Dataset content START
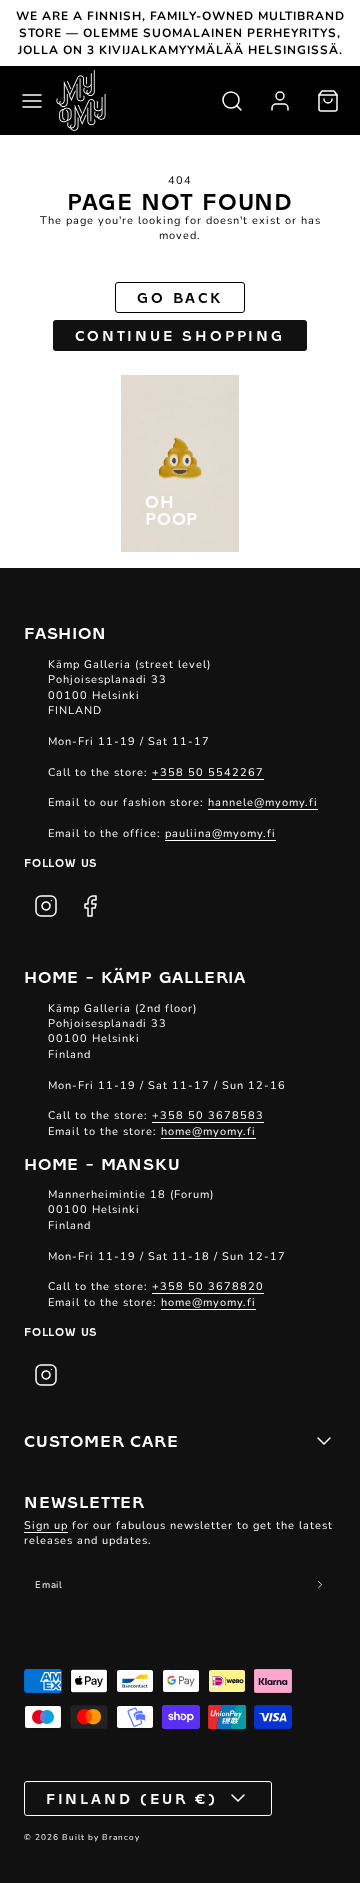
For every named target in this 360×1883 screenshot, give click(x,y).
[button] (32, 101)
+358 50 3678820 (208, 1286)
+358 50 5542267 (208, 772)
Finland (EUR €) (132, 1798)
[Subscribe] (320, 1585)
Dataset content END
* [What to produce] Everything in the entries above should be returned exactly, apart from the pictures.

* [Exercise response]
For every named target in this 360×1883 screenshot, give click(x,y).
[button] (32, 101)
+358 50 3678820 (208, 1286)
+358 50 5542267 (208, 772)
Finland (EUR €) (132, 1798)
[Subscribe] (320, 1585)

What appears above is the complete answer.